_PROBLEM STATEMENT_:
Copy down the listing below exactly. Do not include pictures.

_DATASET ENTRIES_:
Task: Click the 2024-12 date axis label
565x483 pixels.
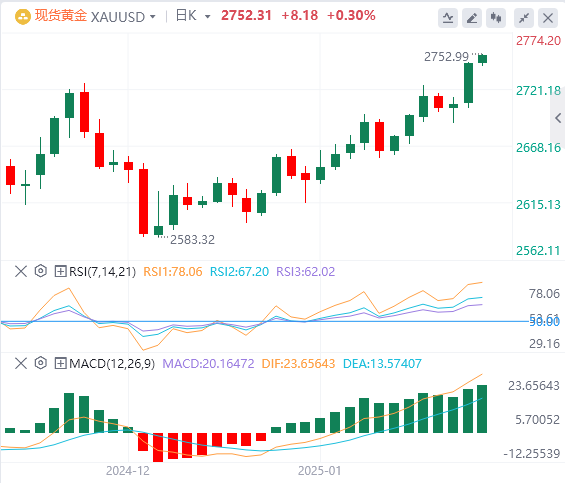Action: coord(128,471)
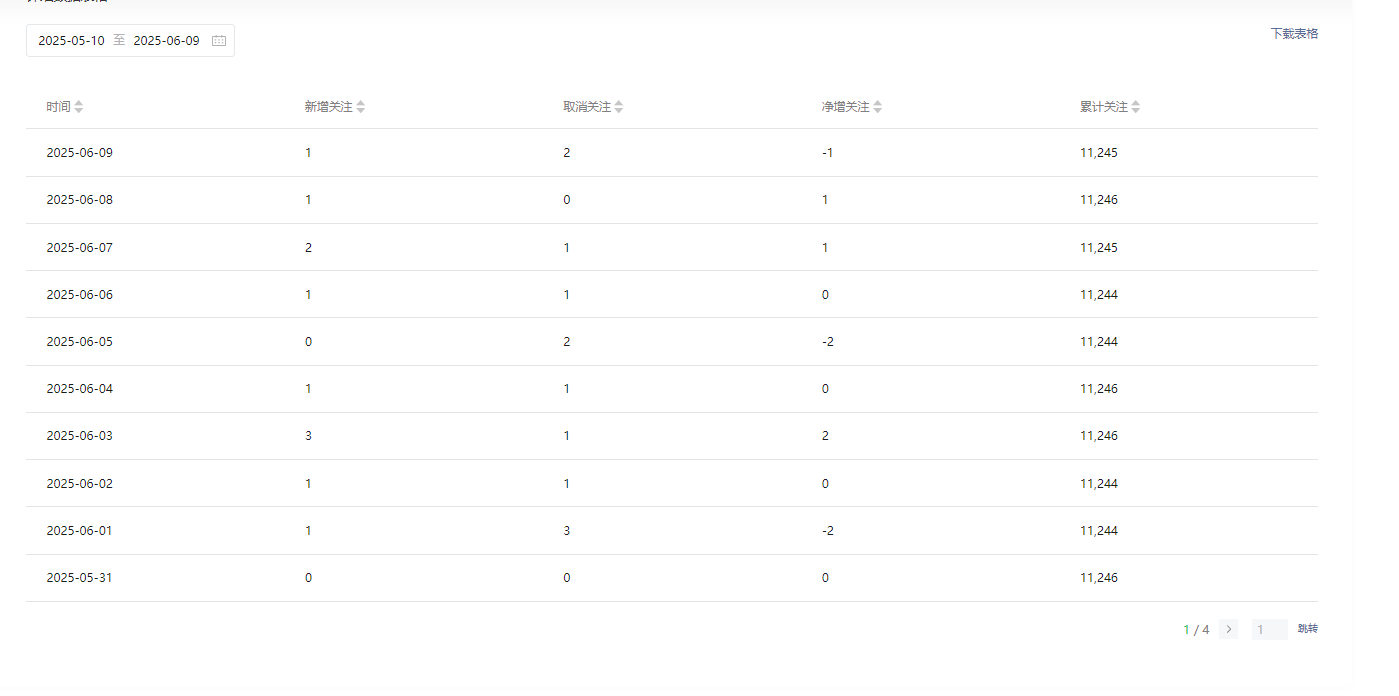Screen dimensions: 1399x696
Task: Edit end date 2025-06-09
Action: pyautogui.click(x=166, y=41)
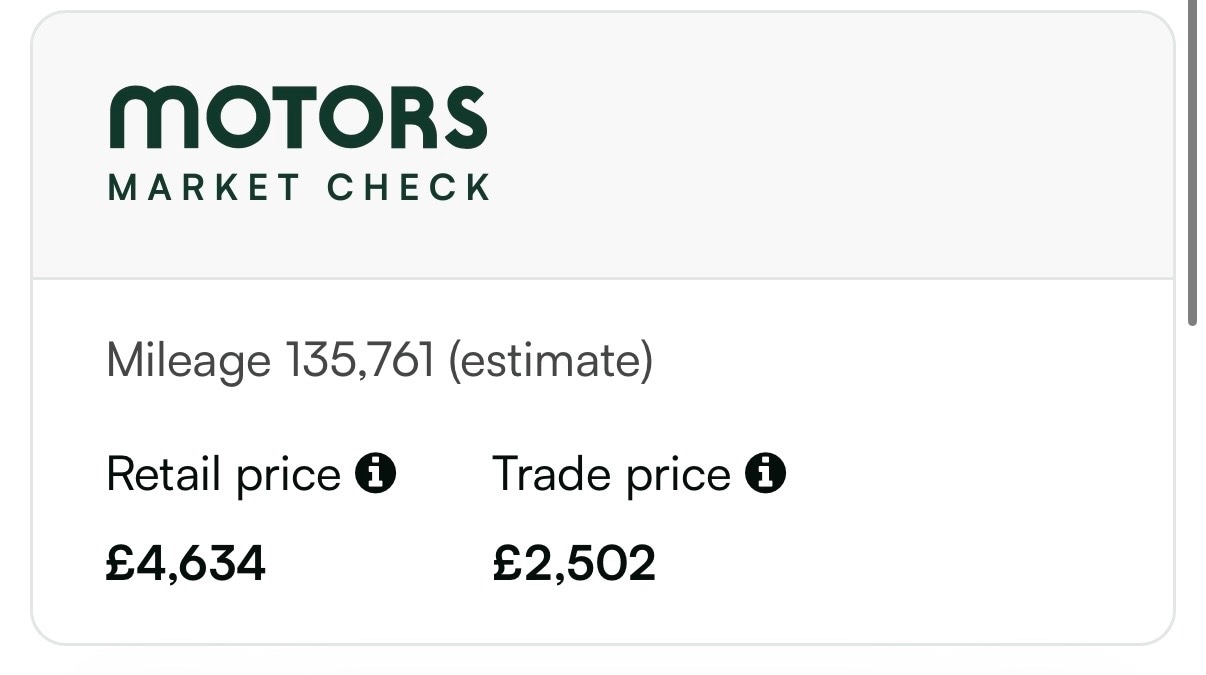
Task: Click the MOTORS logo
Action: pos(298,118)
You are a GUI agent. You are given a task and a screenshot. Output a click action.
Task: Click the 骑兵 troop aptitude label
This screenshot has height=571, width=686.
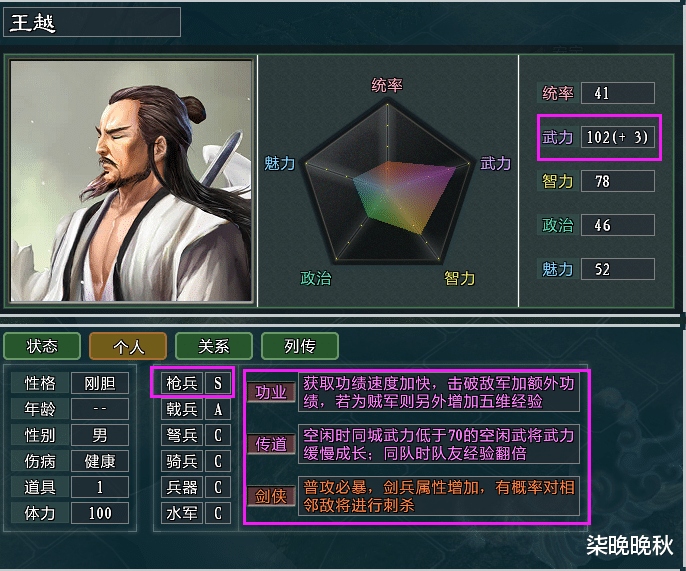pos(182,461)
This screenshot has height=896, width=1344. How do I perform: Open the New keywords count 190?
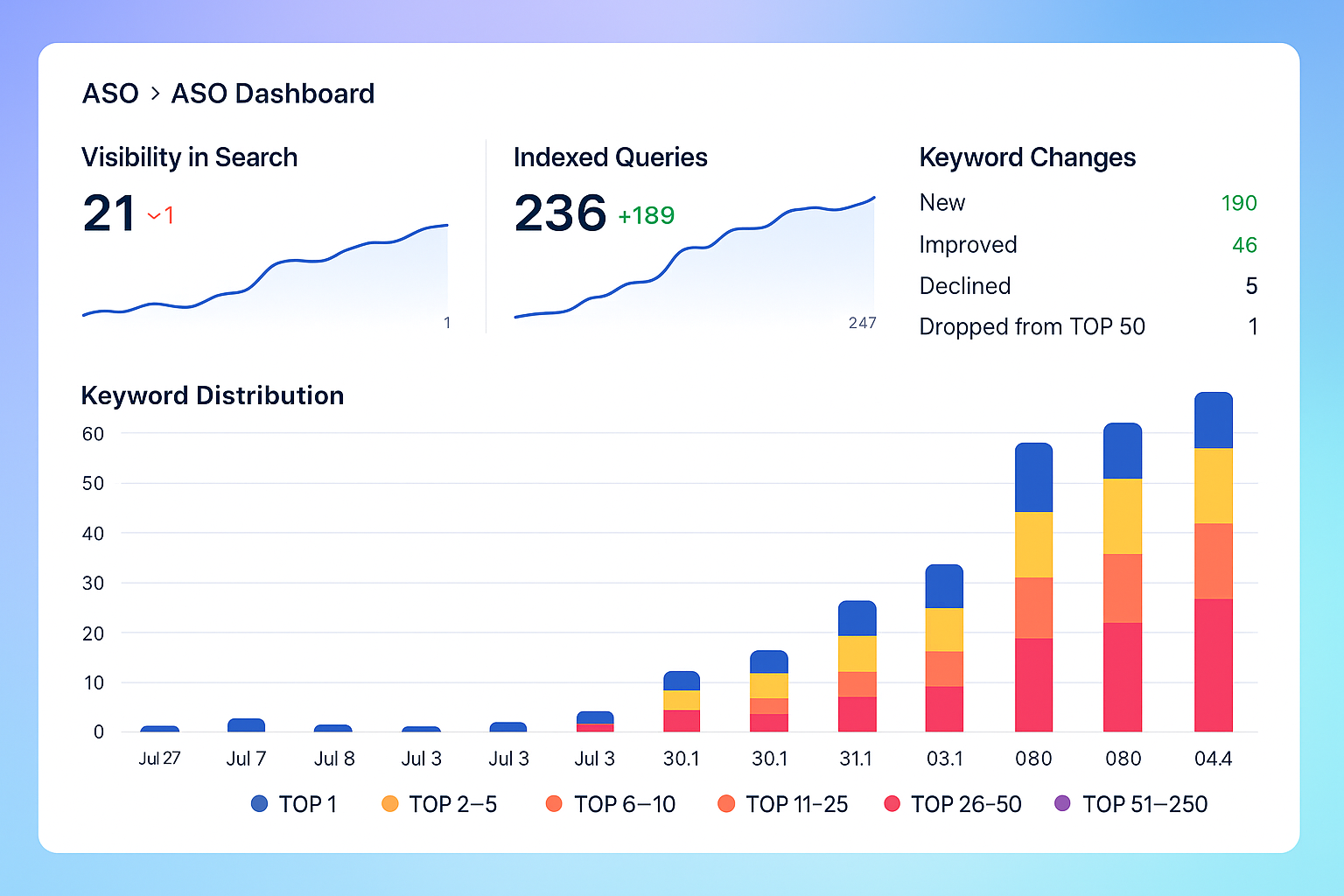[x=1238, y=203]
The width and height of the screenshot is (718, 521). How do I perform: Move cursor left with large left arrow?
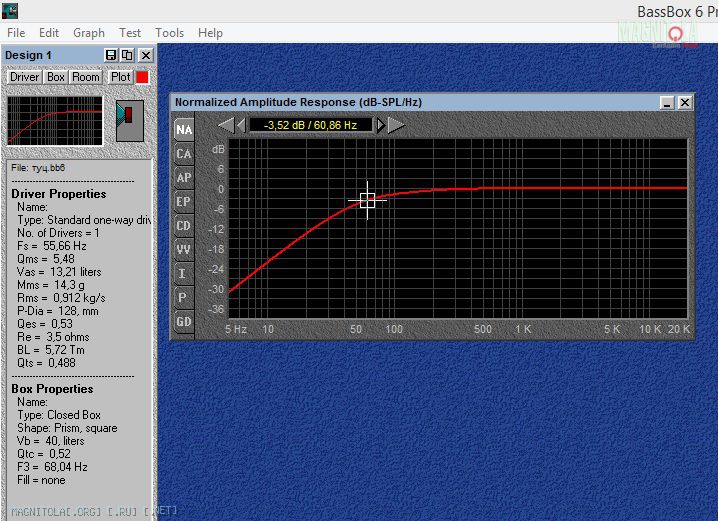tap(226, 125)
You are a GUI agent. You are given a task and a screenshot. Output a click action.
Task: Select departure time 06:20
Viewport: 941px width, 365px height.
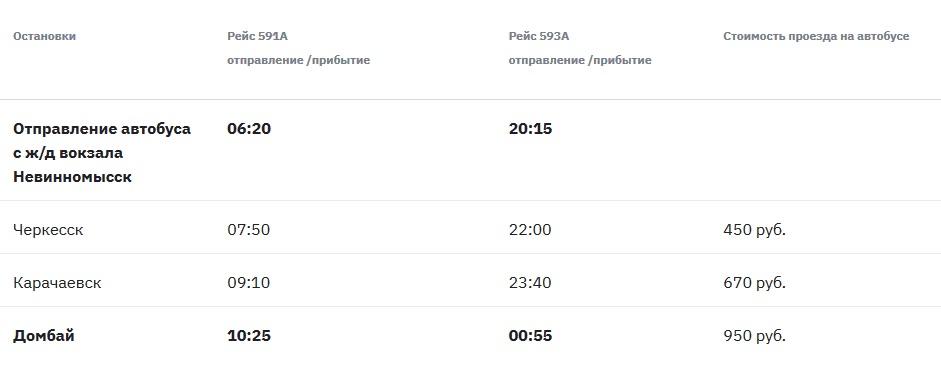click(x=249, y=129)
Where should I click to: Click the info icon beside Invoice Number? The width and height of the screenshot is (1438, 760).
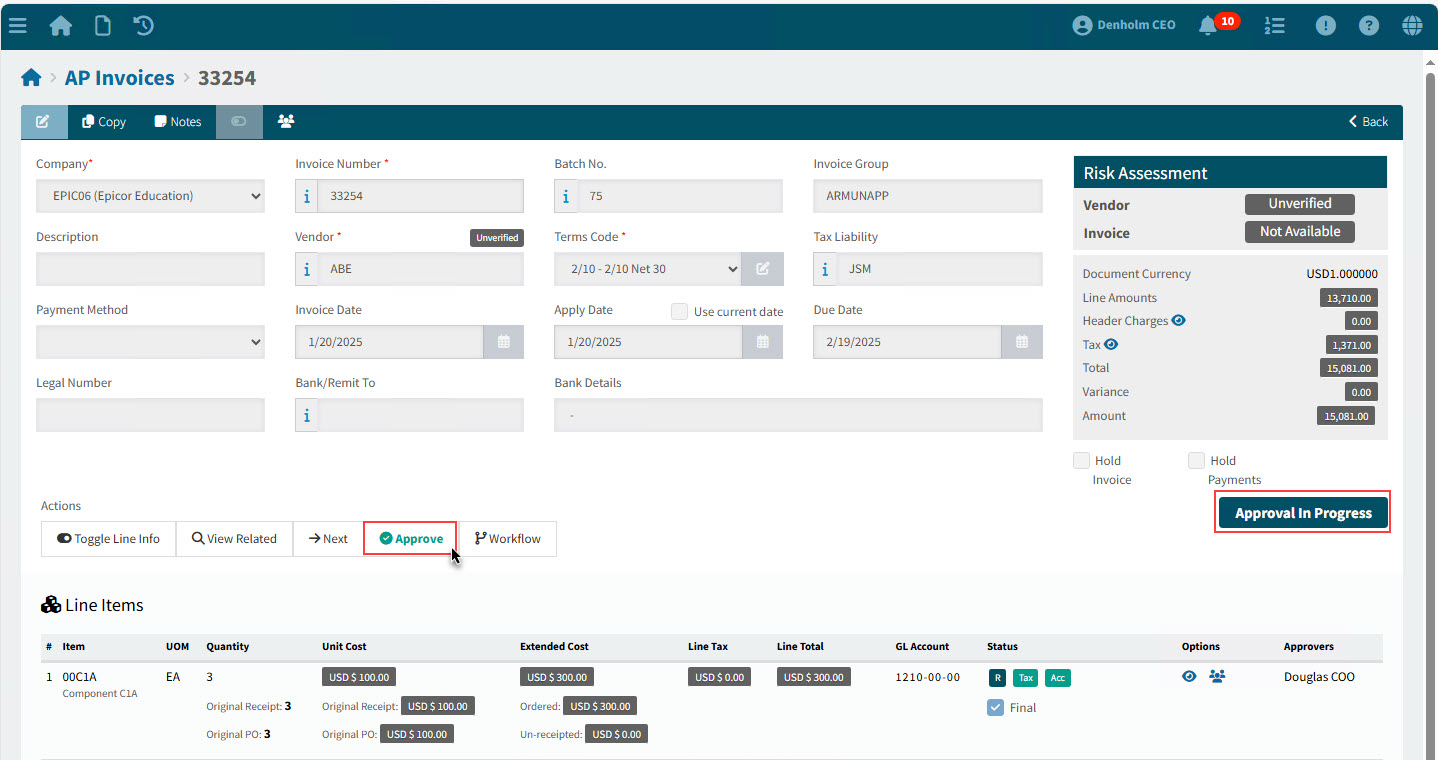(x=306, y=195)
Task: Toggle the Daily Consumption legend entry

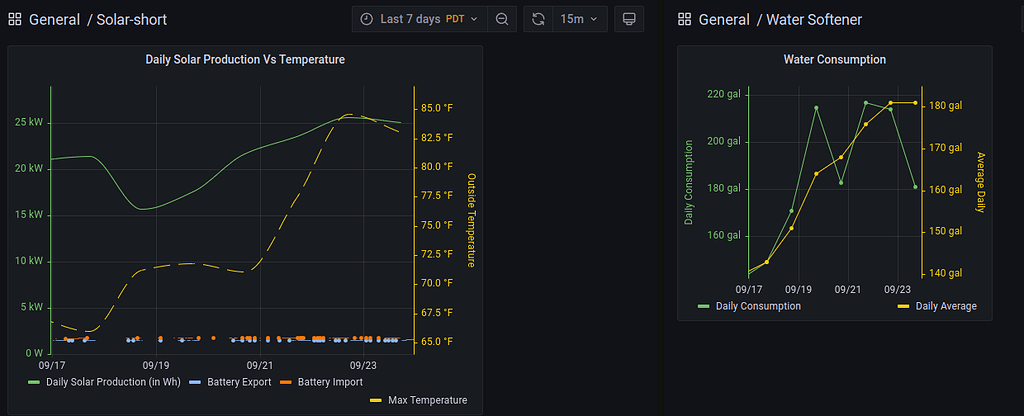Action: click(749, 306)
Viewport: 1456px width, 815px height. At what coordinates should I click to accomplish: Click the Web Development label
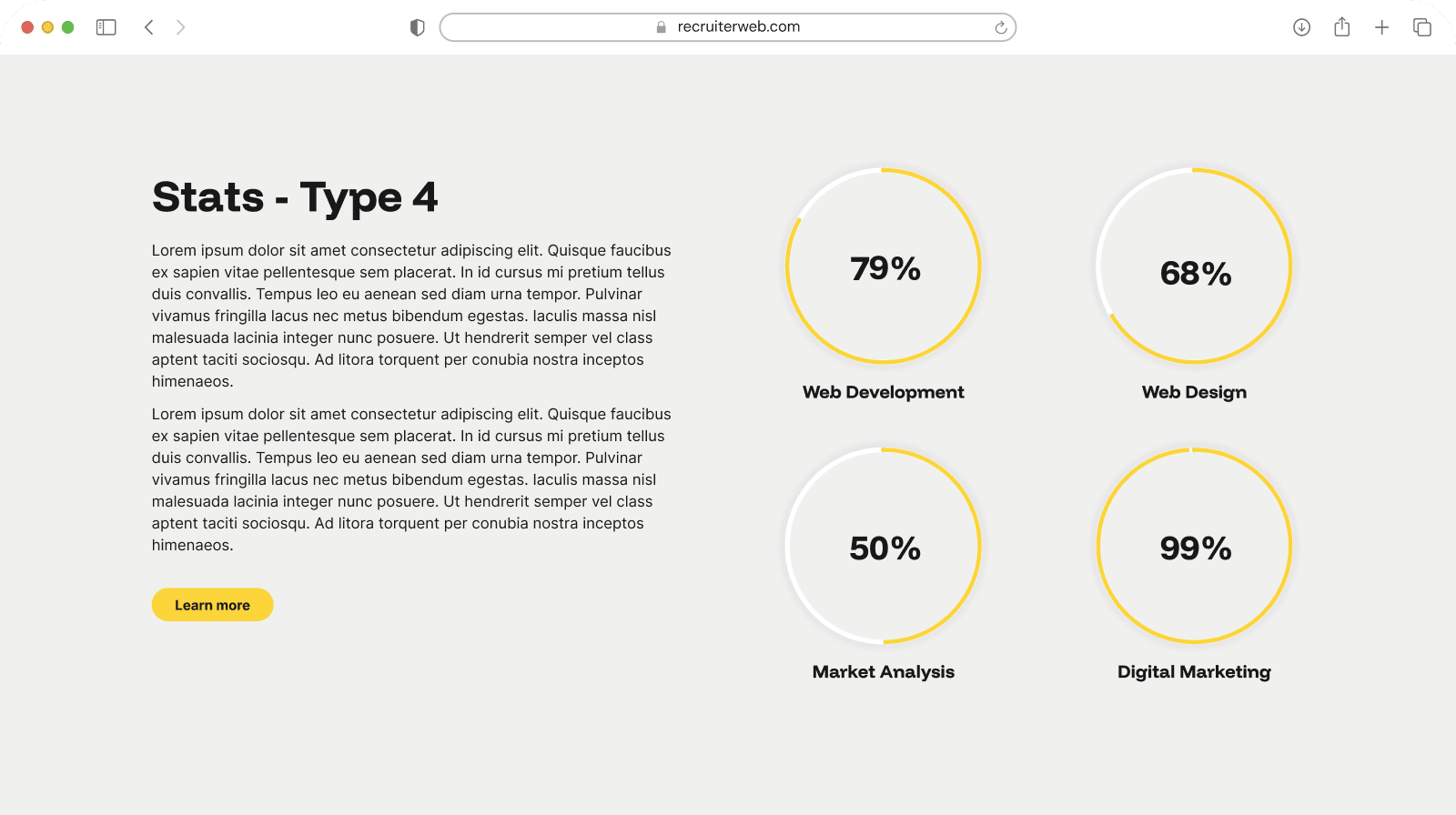(x=883, y=392)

_RESPONSE FOR THIS EXERCISE_:
Task: Click the 2024-12 date axis label
565x483 pixels.
Action: coord(128,471)
Screen dimensions: 1399x696
Task: Edit end date 2025-06-09
Action: pyautogui.click(x=166, y=41)
Task: Click the MOTORS logo
Action: pos(298,118)
You are a GUI agent. You are given a task and a screenshot. Output a click action.
Task: Click the 骑兵 troop aptitude label
This screenshot has height=571, width=686.
pos(182,461)
This screenshot has height=896, width=1344. How do I perform: Open the New keywords count 190?
[x=1238, y=203]
The width and height of the screenshot is (718, 521). How do I perform: Move cursor left with large left arrow?
tap(226, 125)
You are a GUI agent. You are given a task and a screenshot. Output a click action.
Task: Select departure time 06:20
Viewport: 941px width, 365px height.
click(x=249, y=129)
Where should I click to: Click the info icon beside Invoice Number? The width and height of the screenshot is (1438, 760).
(x=306, y=195)
Task: Toggle the Daily Consumption legend entry

Action: click(749, 306)
Viewport: 1456px width, 815px height. At what coordinates should I click to accomplish: Click the Web Development label
(x=883, y=392)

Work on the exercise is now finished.